He stood at the river's edge, in his mother's own secret place, waiting for some vessel to come to bear him out, to carry him away and down. As he waited he wrote in the mud of the shore, wondering what his mother would make of the strange signs when she came here again to bathe. He wrote:

Orem at Banningside

Free and flying

Palicrovol

Seeing, sighing

And the numbers added downward to say:

See me be great

He did not notice what Dobbick would have seen, that the numbers added upward to say:

My son dying

He did not know yet that a man could be playing riddles and accidently tell himself the truth.

Near sunset came the raft of a grocer, keeping timidly to the edge of Banning at this treacherous place where the current was far too fast. The grocer was on the far side, struggling and looking afraid. Orem hailed him.

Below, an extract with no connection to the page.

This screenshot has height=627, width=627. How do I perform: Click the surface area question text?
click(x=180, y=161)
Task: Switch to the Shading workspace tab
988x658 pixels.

“Do you want a hand to trade for a river trip?”

“Only if you can swim!” came the answering cry.

So Orem hitched his shirt and tied it around his chest, held his burlap bag in his teeth, and swam his backstroke across the surface of the water. He measured well, and his flying hand struck the edge of the raft. He tossed his bag over his head and climbed aboard. The grocer glanced at him, grimaced, and said, “Your voice is a liar. I thought you were a man.”

But Orem only laughed and took the little oar while the grocer kept to the pole, and together they fended the raft through the cave of leaves until the river broadened and slowed and it was safe again. Then Orem laid down the oar, unfastened his shirt, and let it fall to cover him again. He turned to face the grocer and said, “Well, if I didn't do a man's work, say so and I'll leave you here.”

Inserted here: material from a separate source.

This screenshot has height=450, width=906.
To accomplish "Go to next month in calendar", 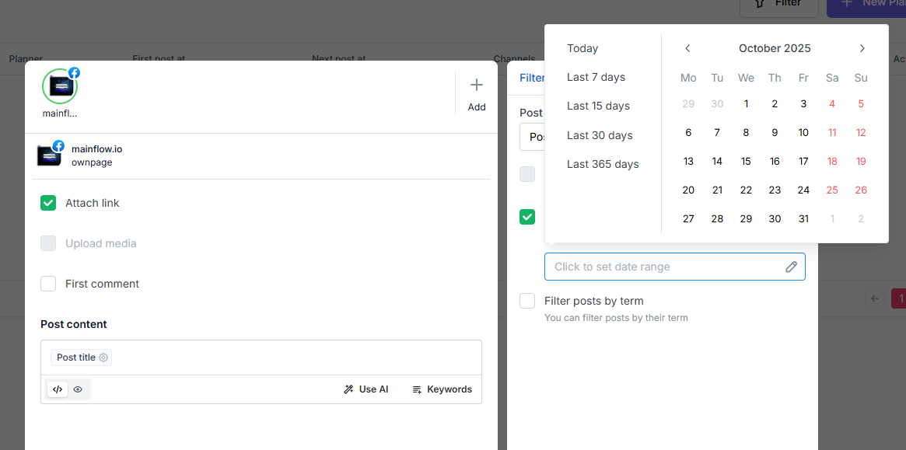I will (862, 48).
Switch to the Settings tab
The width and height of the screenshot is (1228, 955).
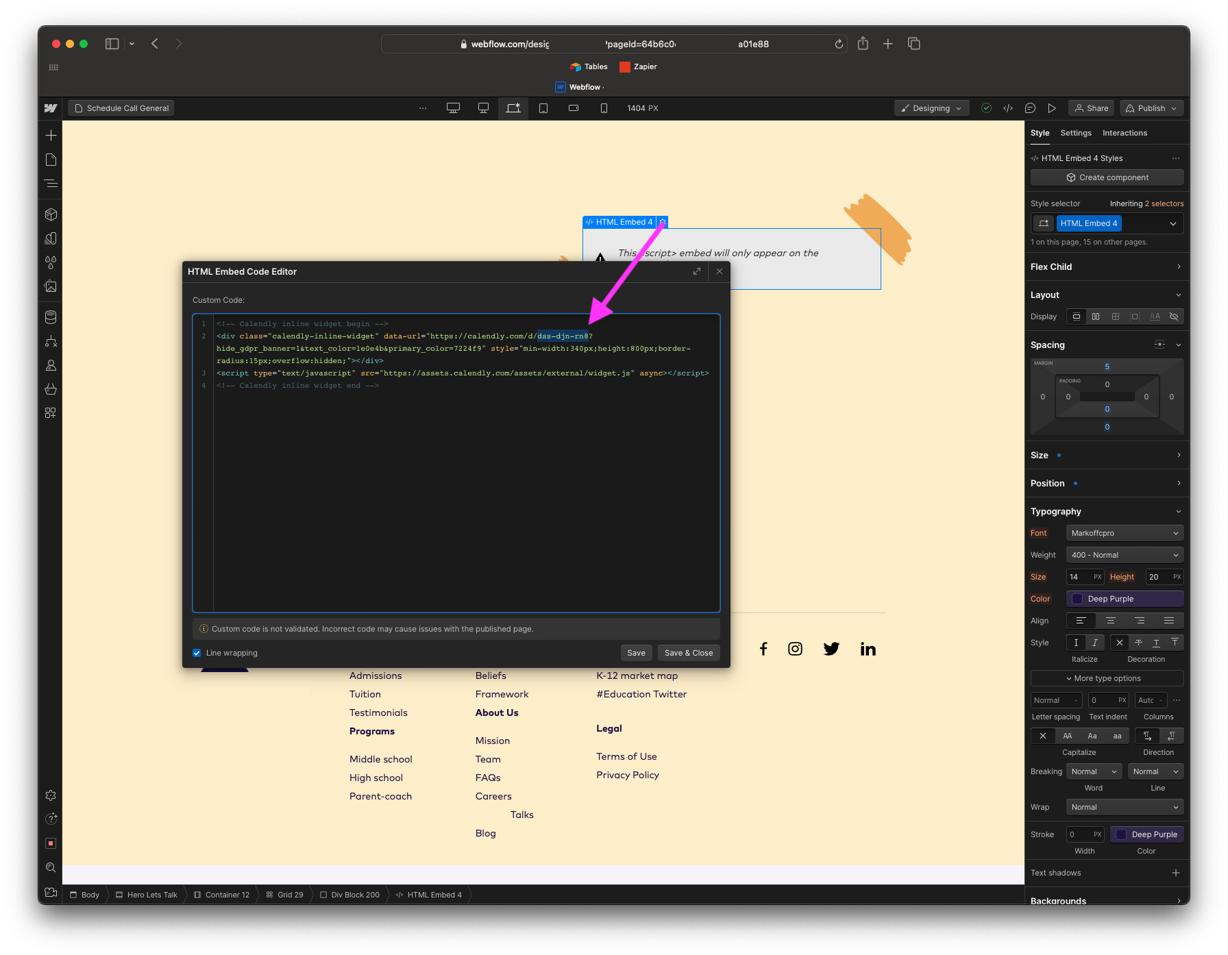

The grocer glowered at him, but he did not say to leave. My adventure has begun, thought Orem. I am my own man now, and I can make my name mean whatever I like.

10

The Grocer's Song

How Orem Scanthips found his way downriver to Inwit, where he would earn his name and his poem, but no place.

H
IS
F
ATHER'S
W
ATER

“How far are you going?” Orem asked cheerfully. The grocer only eyed him skeptically for a moment, then turned to study the current, using the long pole to keep the raft to the center of the river. Orem knew from the talk of travelers in Banningside that the currents of Banning were dangerous enough, but where the river was slower the dangers were worse, for there were pirates whenever Palicrovol's army was far away, and foragers whenever it was close, and both used about the same strategy for about the same purpose, with the difference that Palicrovol's men didn't kill half so often.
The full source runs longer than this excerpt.